Singapore Labour Foundation (SLF), ComfortDelGro's (CD) biggest shareholder is paring down its stake via a block trade of 170m shares worth c.SGD330m. SLF's stake will fall c.8ppt to c.3.9%. CD's share price fell 12% on Thursday, which we believe presents a good buying opportunity. We are not concerned by the sell-down as fundamentals remain strong. Maintain BUY and TP of SGD2.25.
- 12% sell-down presents a good opportunity to accumulate. CD's share price fell 12% last Thursday following the paring down of SLF's stake. We think this sell-down is unwarranted given that company fundamentals remain intact, and this presents a good entry point for investors looking to accumulate.

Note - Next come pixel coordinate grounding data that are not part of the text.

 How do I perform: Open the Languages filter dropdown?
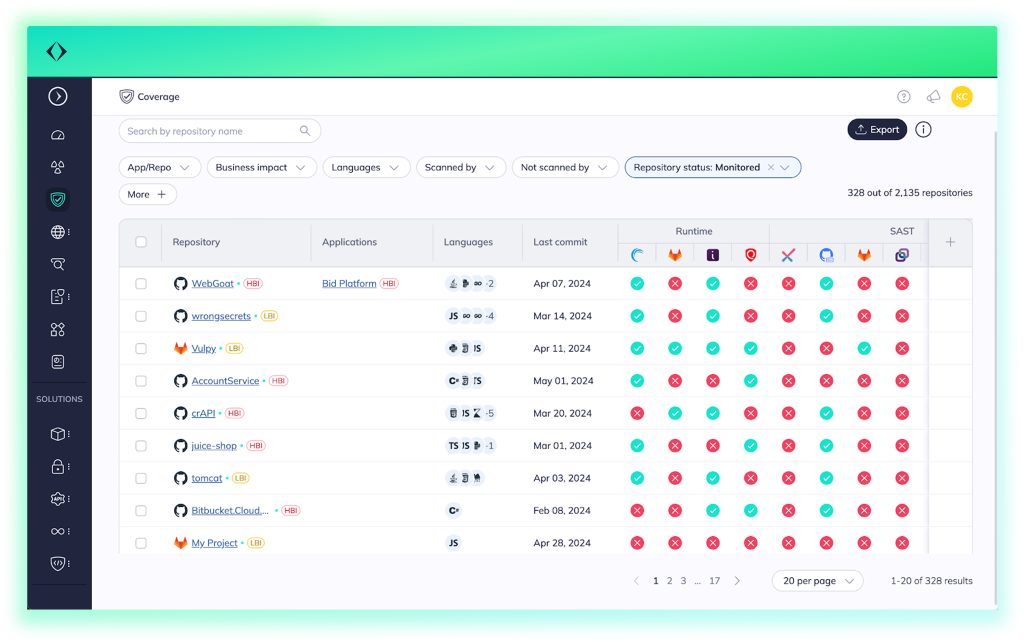[366, 168]
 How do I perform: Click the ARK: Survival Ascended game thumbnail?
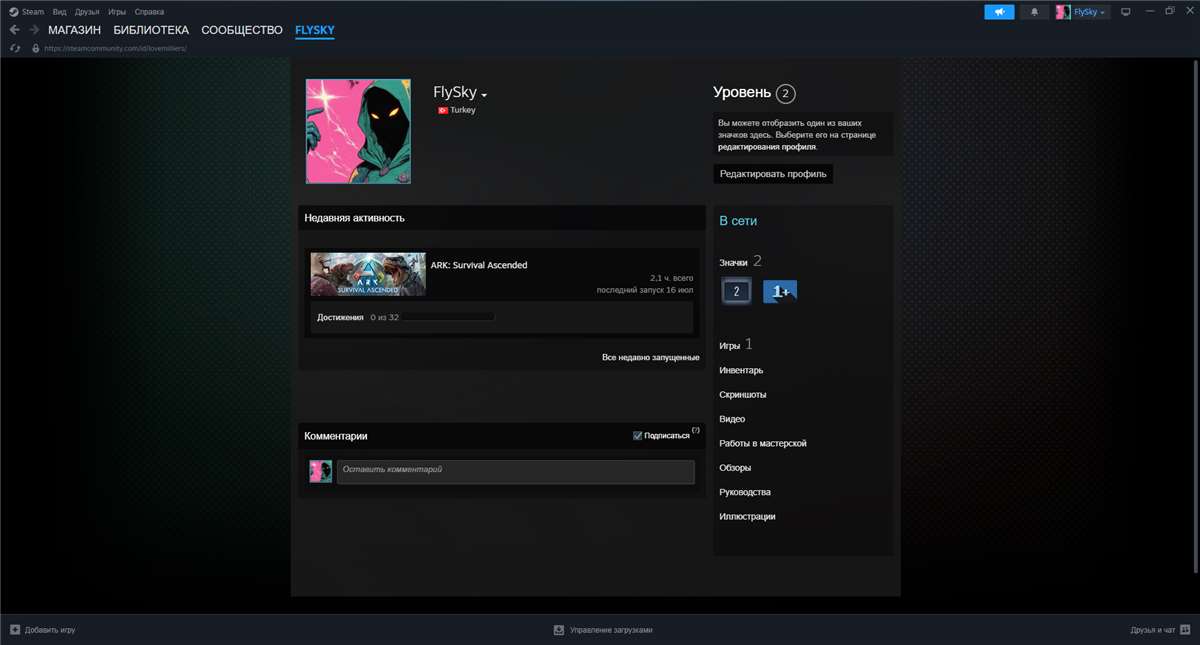[x=368, y=273]
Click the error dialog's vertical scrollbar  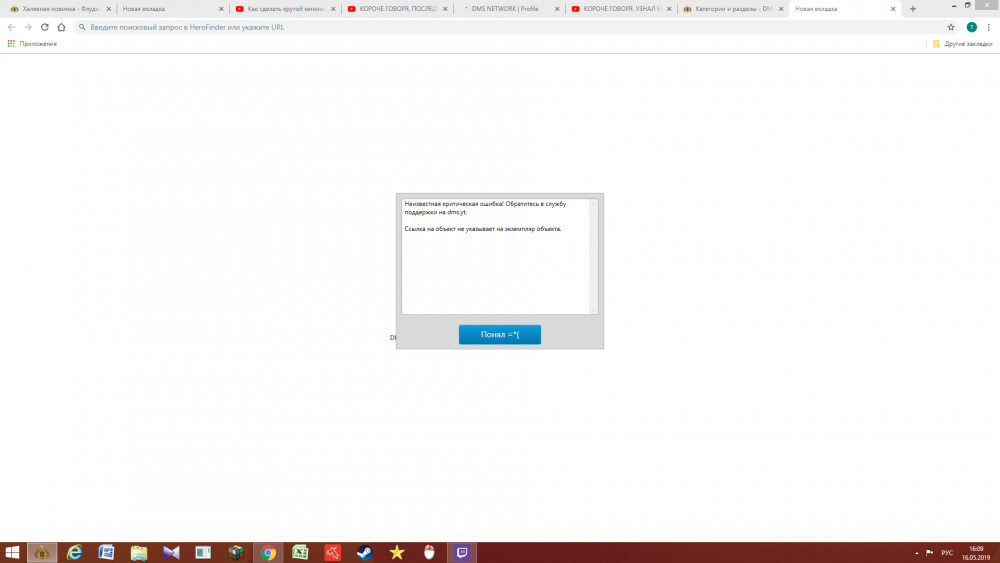593,256
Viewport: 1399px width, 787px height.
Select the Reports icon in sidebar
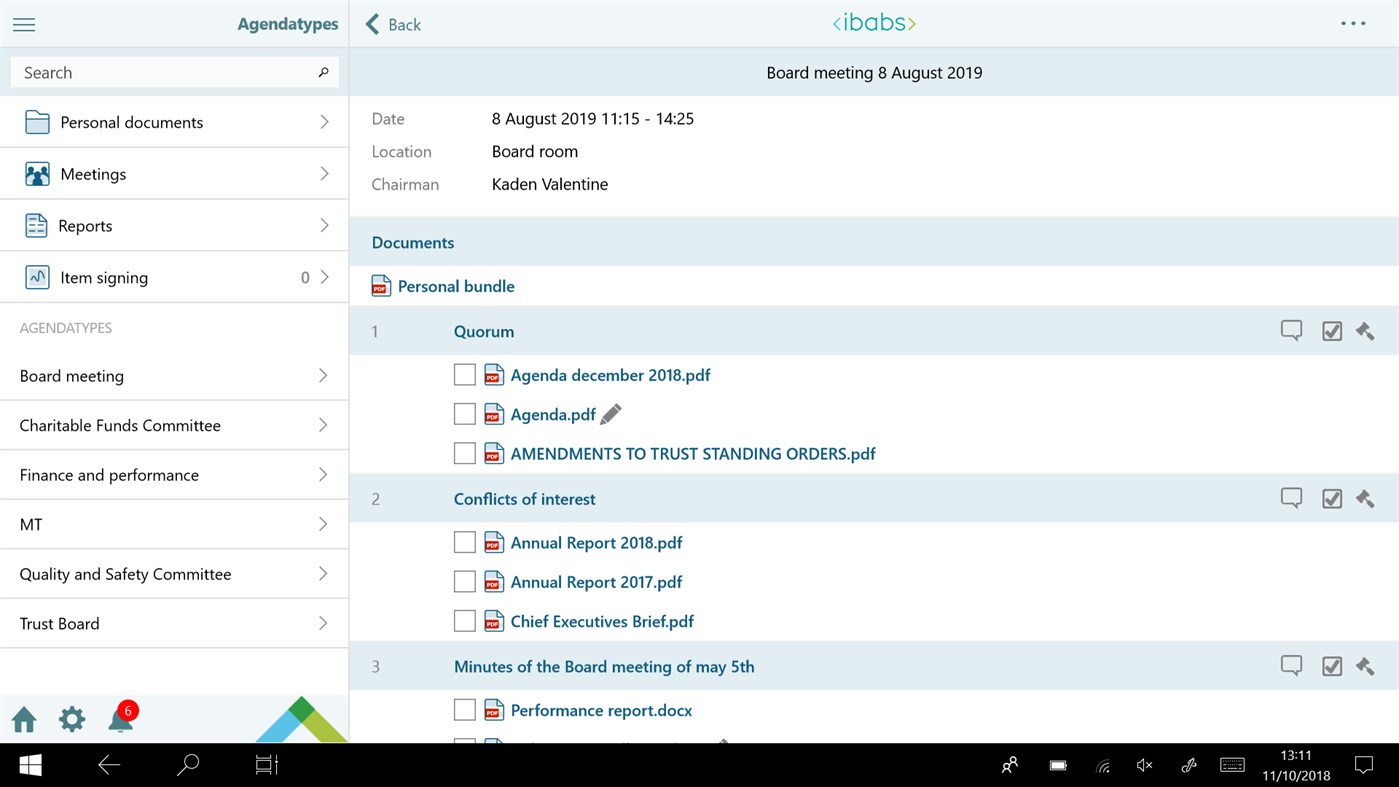(37, 225)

- This could simply be a timely exit for SLF. SLF is a statutory board of the Ministry of Manpower (MOM) that aims to develop Labour Movement that support Singapore's growth as well as the well-being of working people in Singapore. As CD's overseas businesses grew and now accounting for 46% of group operating profit, coupled with CD's aim to hit 50% profit contribution from overseas, we think that SLF's involvement with CD could be less relevant now. Moreover, with the recent 32% six month run up in share price (22 May 13 close), we think SLF simply sees this period as an opportunistic time to exit.

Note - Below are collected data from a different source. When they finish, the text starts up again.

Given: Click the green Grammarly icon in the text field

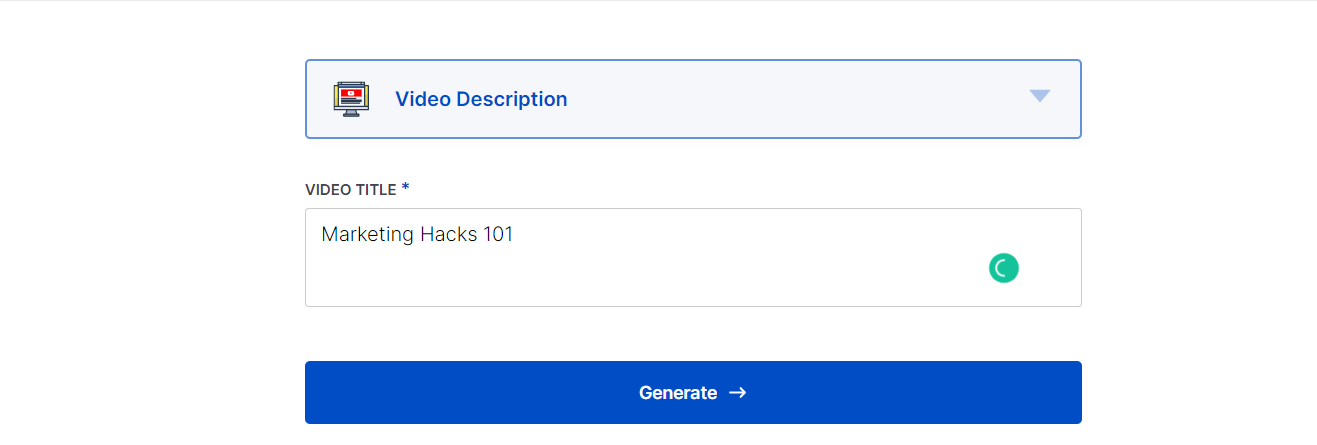Looking at the screenshot, I should click(1004, 268).
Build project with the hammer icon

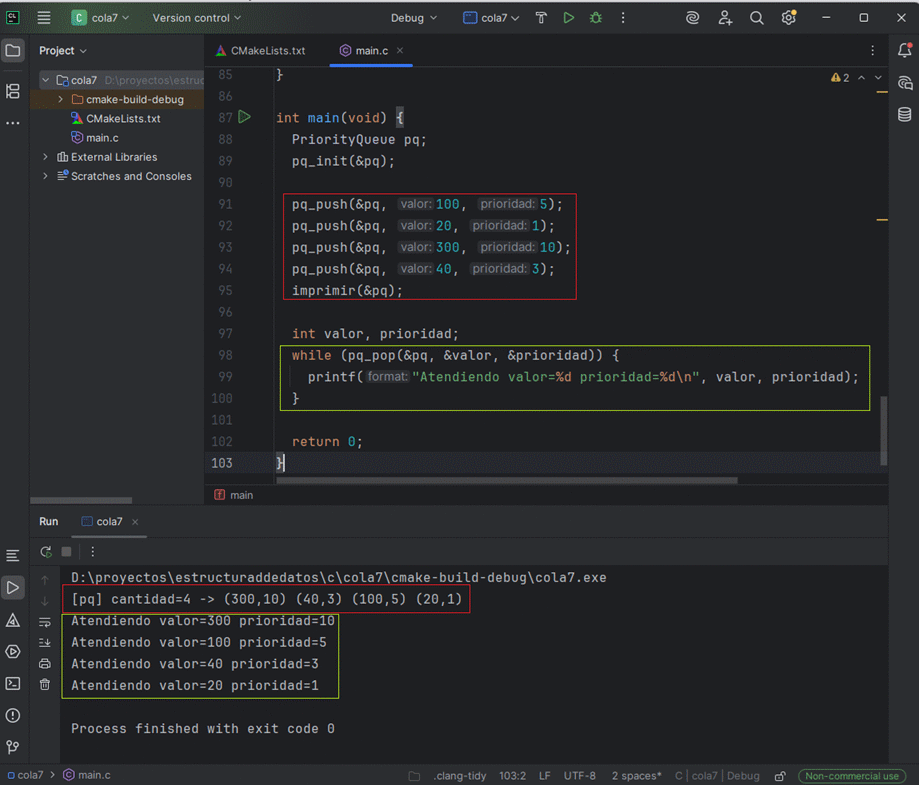coord(541,18)
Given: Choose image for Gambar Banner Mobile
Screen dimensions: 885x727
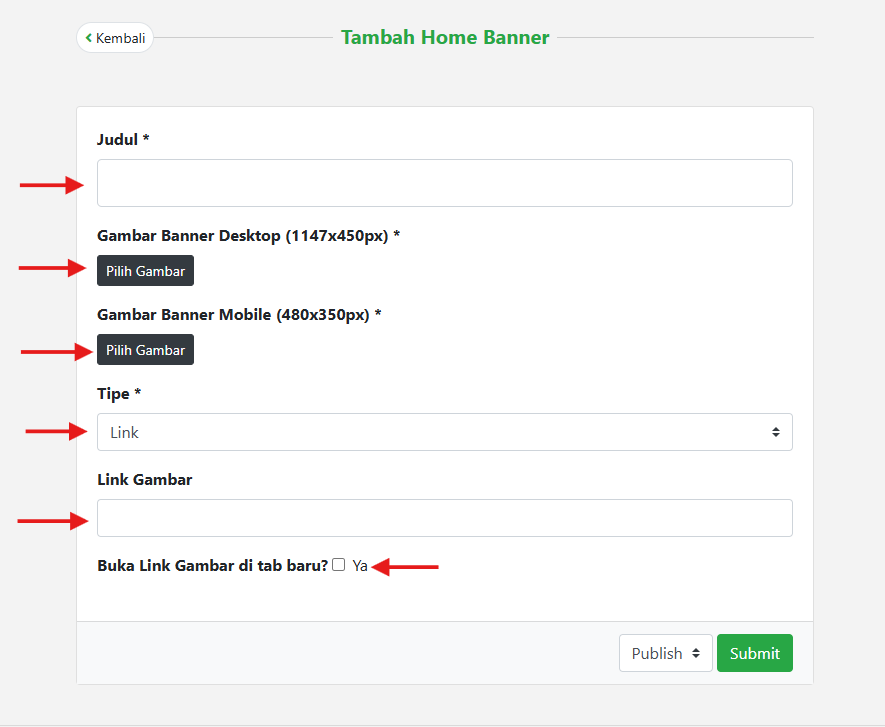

- No change to business fundamentals, no reason for sell-down. We understand that SLF had been a passive shareholder holding one nonexecutive board seat. We believe the fundamentals of CD remain unchanged and still remain positive on its overseas growth potential to drive earnings.
- CD remains our preferred pick. At a FY13 P/E of 15.5x, CD is still more attractive than SMRT's 24.5x FY14 P/E (FYE Mar). We like CD's strong overseas network, which enhances overseas growth prospects versus SMRT which still faces cost related challenges.